* _Extracted data_
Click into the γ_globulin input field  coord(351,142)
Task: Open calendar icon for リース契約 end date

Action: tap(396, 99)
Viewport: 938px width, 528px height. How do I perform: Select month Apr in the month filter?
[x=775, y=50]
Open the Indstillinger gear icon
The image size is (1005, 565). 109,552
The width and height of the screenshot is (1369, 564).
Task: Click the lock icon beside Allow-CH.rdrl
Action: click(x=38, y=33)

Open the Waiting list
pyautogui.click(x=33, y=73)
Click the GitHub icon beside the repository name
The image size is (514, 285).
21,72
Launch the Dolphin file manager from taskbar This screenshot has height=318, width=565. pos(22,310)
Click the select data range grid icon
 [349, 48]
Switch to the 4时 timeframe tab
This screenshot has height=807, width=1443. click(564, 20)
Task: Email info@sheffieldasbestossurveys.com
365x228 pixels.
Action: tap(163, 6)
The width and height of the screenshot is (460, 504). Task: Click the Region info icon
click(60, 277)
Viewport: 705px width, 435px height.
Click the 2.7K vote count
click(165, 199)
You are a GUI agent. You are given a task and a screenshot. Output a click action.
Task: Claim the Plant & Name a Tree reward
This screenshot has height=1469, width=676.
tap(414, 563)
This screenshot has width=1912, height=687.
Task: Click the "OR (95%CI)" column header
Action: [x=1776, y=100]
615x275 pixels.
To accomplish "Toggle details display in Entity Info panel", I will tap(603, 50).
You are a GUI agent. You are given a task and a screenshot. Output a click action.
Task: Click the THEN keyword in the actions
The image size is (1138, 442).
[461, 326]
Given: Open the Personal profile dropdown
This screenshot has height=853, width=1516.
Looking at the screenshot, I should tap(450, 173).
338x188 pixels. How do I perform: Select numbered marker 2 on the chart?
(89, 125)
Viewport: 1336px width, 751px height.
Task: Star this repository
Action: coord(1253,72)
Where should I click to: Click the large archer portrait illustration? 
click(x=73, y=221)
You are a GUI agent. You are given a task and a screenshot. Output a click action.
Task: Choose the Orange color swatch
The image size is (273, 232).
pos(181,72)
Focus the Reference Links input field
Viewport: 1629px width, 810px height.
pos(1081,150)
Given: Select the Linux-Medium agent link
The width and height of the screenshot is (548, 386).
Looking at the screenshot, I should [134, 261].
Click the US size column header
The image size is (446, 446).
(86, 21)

* _Exercise directions_
Turn the lines between the one containing "Task: Email info@sheffieldasbestossurveys.com" and the one containing "click(x=73, y=221)", inclusive, into a numbered list, leaving out any blank lines.

* _Finished task_
1. Task: Email info@sheffieldasbestossurveys.com
2. 365x228 pixels.
3. Action: tap(163, 6)
4. The width and height of the screenshot is (460, 504). Task: Click the Region info icon
5. click(60, 277)
6. Viewport: 705px width, 435px height.
7. Click the 2.7K vote count
8. click(165, 199)
9. You are a GUI agent. You are given a task and a screenshot. Output a click action.
10. Task: Claim the Plant & Name a Tree reward
11. This screenshot has height=1469, width=676.
12. tap(414, 563)
13. This screenshot has width=1912, height=687.
14. Task: Click the "OR (95%CI)" column header
15. Action: [x=1776, y=100]
16. 615x275 pixels.
17. To accomplish "Toggle details display in Entity Info panel", I will tap(603, 50).
18. You are a GUI agent. You are given a task and a screenshot. Output a click action.
19. Task: Click the THEN keyword in the actions
20. The image size is (1138, 442).
21. [461, 326]
22. Given: Open the Personal profile dropdown
23. This screenshot has height=853, width=1516.
24. Looking at the screenshot, I should tap(450, 173).
25. 338x188 pixels. How do I perform: Select numbered marker 2 on the chart?
26. (89, 125)
27. Viewport: 1336px width, 751px height.
28. Task: Star this repository
29. Action: coord(1253,72)
30. Where should I click to: Click the large archer portrait illustration? 
31. click(x=73, y=221)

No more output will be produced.